To A. R. Wallace   9 August 1859

Down Bromley Kent

Augst. 9th. 1859

My dear Mr Wallace

I received your letter & memoir on the 7th & will forward it tomorrow to Linn. Socy. 1 But you will be aware that there is no meeting till beginning of November. Your paper seems to me admirable in matter, style & reasoning; & I thank you for allowing me to read it. Had I read it some months ago I shd. have profited by it for my forthcoming volume.— But my two chapters on this subject are in type; & though not yet corrected, I am so wearied out & weak in health, that I am fully resolved not to add one word & merely improve style. So you will see that my views are nearly the same with yours, & you may rely on it that not one word shall be altered owing to my having read your ideas.

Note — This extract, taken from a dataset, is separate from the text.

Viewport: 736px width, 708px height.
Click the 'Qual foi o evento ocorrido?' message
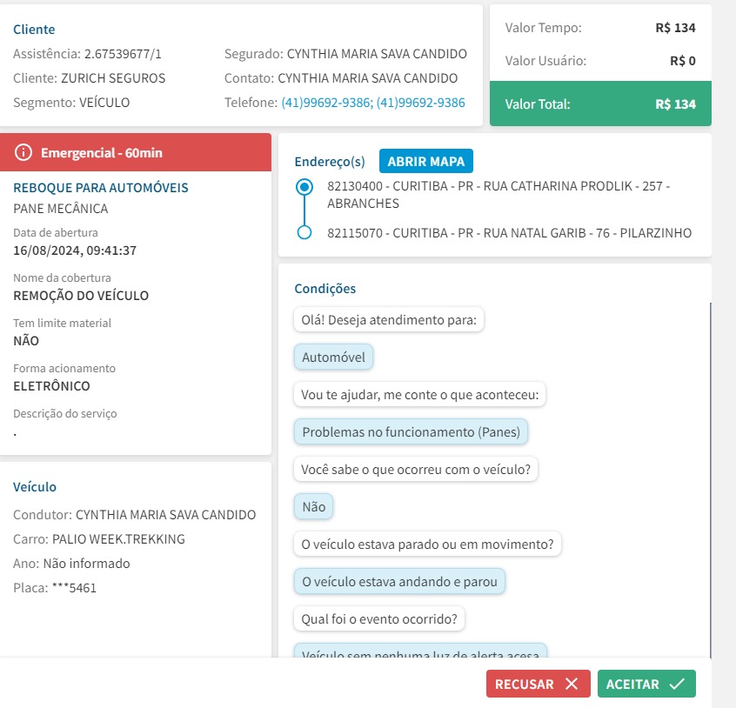click(379, 619)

Are you aware that Mr W. Earl published several years ago the view of distribution of animals in Malay Archipelago in relation to the depth of the sea between the islands?2 I was much struck with this & have been in habit of noting all facts on distribution in that Archipelago & elswhere in this relation. I have been led to conclude that there has been a good deal of naturalisation in the different Malay islands & which I have thought to certain extent would account for anomalies. Timor has been my greatest puzzle. What do you say to the peculiar Felis there?3 I wish that you had visited Timor:4 it has been asserted that fossil Mastodon or Elephant’s tooth (I forget which) has been found there, which would be grand fact.—5 I was aware that Celebes was very peculiar; but the relation to Africa is quite new to me & marvellous & almost passes belief.—6 It is as anomalous as relation of plants in S.W. Australia to Cape of Good Hope.

I differ wholly from you on colonisation of oceanic islands, but you will have everyone else on your side.7 I quite agree with respect to all islands not situated far in ocean. I quite agree on little occasional intermigration between lands when once pretty well stocked with inhabitants, but think this does not apply to rising & ill-stocked islands.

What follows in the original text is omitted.